O homeland, French homeland, homeland of the bards of the eternal revolution! homeland of liberty, for, despite all your servitudes, in no place on the earth, neither in Europe, nor in America, is the mind, which is all of man, so free as it is with you! homeland that I love with that accumulated love that the growing son bears for his mother, that the father feels grow along with his children! I will see you suffer for a long time yet, suffer not for yourself alone, but for the world which rewards you with its envy and its insults; to suffer innocent, only because you do not know yourself?… It seems to me at every instant that you are at your last ordeal! Awaken, mother: neither can your princes, your barons and your counts do anything for your salvation, nor can your prelates no how to comfort you with their benedictions. Guard, if you wish, the memory of those who have done well, and go sometimes to pray at their monuments: but do not seek their successors. They are finished! Commence your new life, O first of immortals; show yourself in your beauty, Venus Urania; spread your perfumes, flower of humanity!

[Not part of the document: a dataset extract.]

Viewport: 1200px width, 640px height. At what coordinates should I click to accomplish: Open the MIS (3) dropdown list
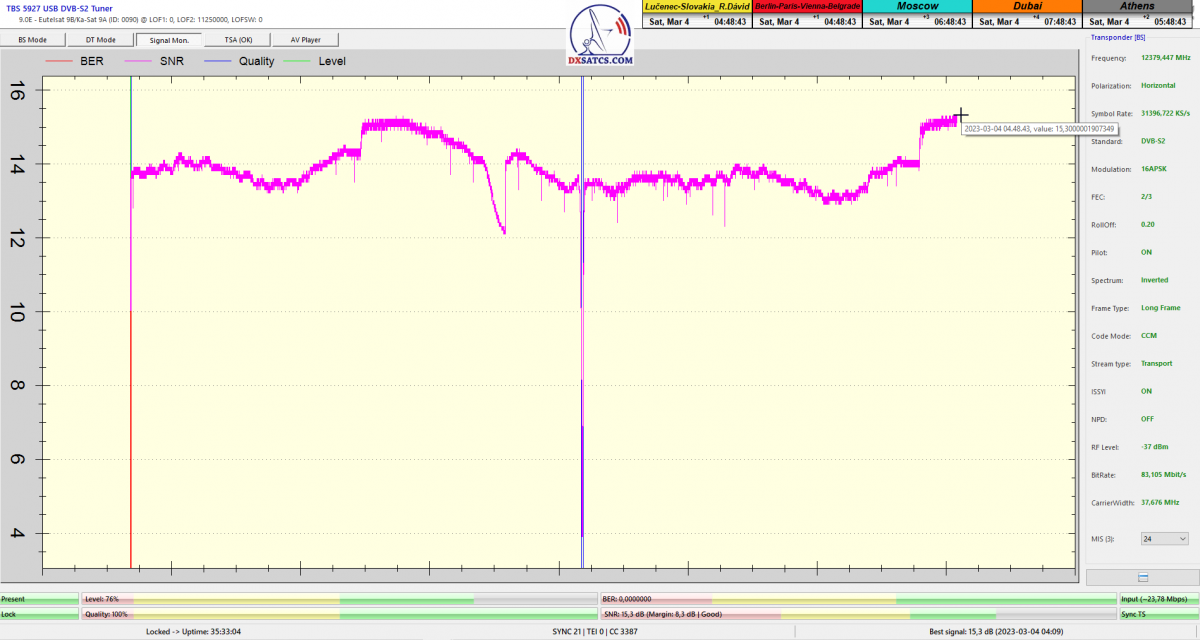1164,538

And humanity will be rejuvenated, and its unity will be created by you: for the unity of the human race is the unity of my homeland, as the spirit of the human race is nothing but the spirit of my homeland.
[Working translation by Shawn P. Wilbur]
Having read that translation, I must agree — the notion that Proudhon “supported” the coup or the regime is not true. This idea was raised by Schapiro and picked up by Draper and so by numerous Marxists — but it does not make it so.
Suffice to say, as regards Schapiro, he proclaimed that Proudhon in that book proclaimed his support for the Second Empire — which did not come about until months after the book was published. He also failed to mention that both the coup of 1851 and the raising of Louis-Napoleon to Emperor were both confirmed by a plebiscite — and Marx did not doubt that it reflected the will of the peasants.
Anyway, I’m glad to see this issue addressed — I’m been meaning to write about it for a while. I have quotes a few bits from “The Social Revolution Demonstrated by the Coup d’Etat of December 2, 1851” in
http://anarchism.pageabode.com/anarcho/engels-housing-question-proudhon-again
The whole book is full of passages were he makes his opposition to the coup and regime very clear. As the conclusion suggests, he was arguing that the coup was an expression of social developments (“the revolution”) and that the regime can the choice of furthering it (and so abolishing itself by reintroducing political democracy and economic reforms) or consolidating itself against the revolution (and so introducing dictatorship under a new emperor) — and within six months of the book coming out, Napoleon had went for the latter.
And you must remember that the coup was made under the name of universal suffrage against a parliament which had restricted the vote — and that, initially, Napoleon had remained the elected president but with a ten year term and with more powers. This Proudhon discusses but, for some reason, the likes of Schapiro and Draper ignore.